━━━ Passage given
# FYI...Replacement Batteries



## sebat (Nov 16, 2008)

I just read this elsewhere and thought it might be nice to have a record of it here.

Radio Shack now has a replacement battery for the Kindle.... 

www.radioshack.com/product/index.jsp?productId=3417205

Dantona® 3.7V/1530mAh Li-poly Battery for Amazon Kindle

$21.99
Model: PRB-2
Catalog #: 55030933

It is only available online.


----------



## Betsy the Quilter (Oct 27, 2008)

Thanks for posting this; I love that they must have copied some stuff from a Kindle page; it says:

What's in the box

    * Kindle™ reader
    * Book cover
    * Power adapter
    * USB 2.0 cable



For those of you waiting for a Kindle, call Radio Shack and tell them you want the Kindle that comes with it too!

Betsy


----------



## sebat (Nov 16, 2008)

I didn't notice that when I glanced at the page.  How funny!


----------



## WolfePrincess73 (Dec 2, 2008)

I ordered a replacement battery from Amazon. It is on back order. If they don't get any in stock soon, I will check out the one at Radio Shack. Thanks for the post!


----------



## MonaSW (Nov 16, 2008)

Go Radio Shack!


----------



## paisley (Nov 24, 2008)

That's good to know! tfs

The description is funny...copy/paste on autopilot, I see.


----------



## crosj (Nov 8, 2008)

Now Radio Shack is out of stock also..  ba Humbug


----------
━━━━━━
━━━ Recorded information
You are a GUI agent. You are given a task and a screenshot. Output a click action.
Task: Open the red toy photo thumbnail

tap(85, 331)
━━━━━━
━━━ Recorded information
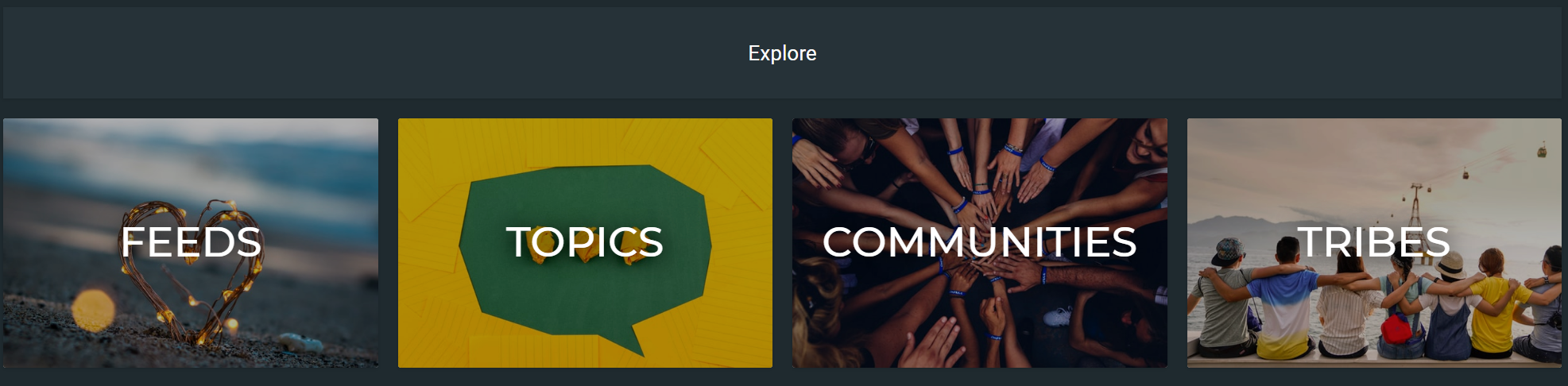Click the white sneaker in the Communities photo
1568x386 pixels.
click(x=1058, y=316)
━━━━━━
━━━ Recorded information
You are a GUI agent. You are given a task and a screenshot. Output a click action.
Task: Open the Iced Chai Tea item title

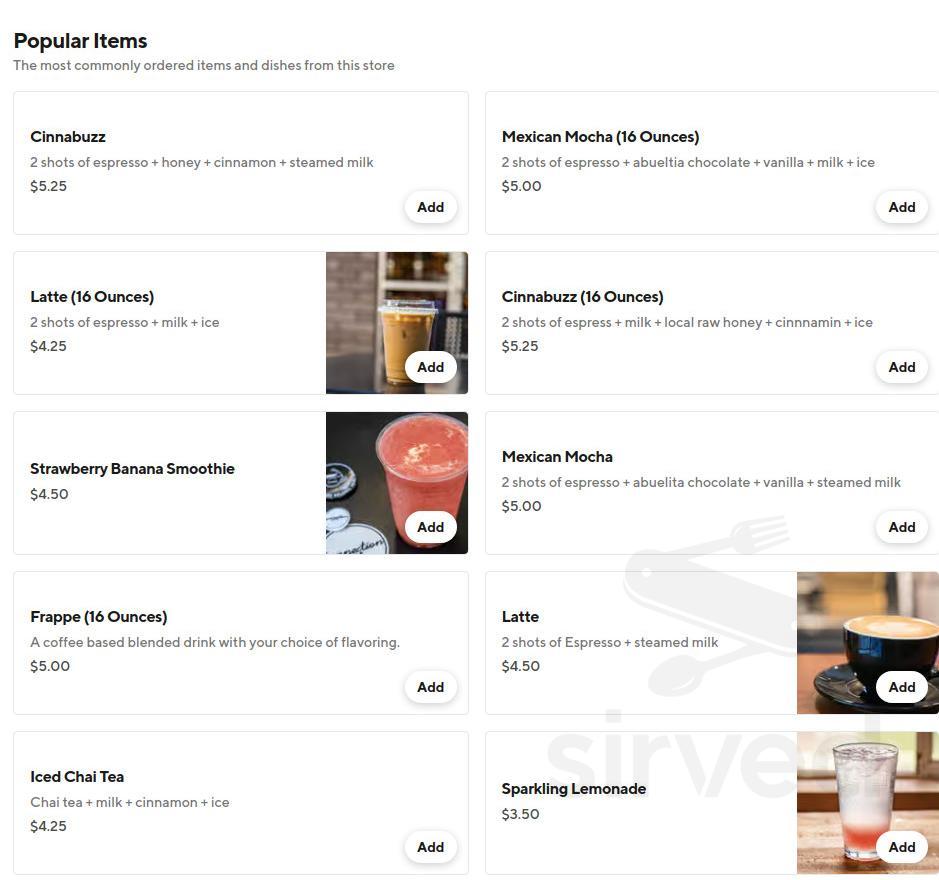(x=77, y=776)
━━━━━━
:: Task ::
Update the stretch of the Kindle battery thread from "Dantona® 3.7V/1530mAh Li-poly" through "(Oct 27, 2008)" so that "Li-poly" reads "lithium-polymer" instead, and give that stretch again.

:: Answer to the exercise ::
Dantona® 3.7V/1530mAh lithium-polymer Battery for Amazon Kindle

$21.99
Model: PRB-2
Catalog #: 55030933

It is only available online.


----------



## Betsy the Quilter (Oct 27, 2008)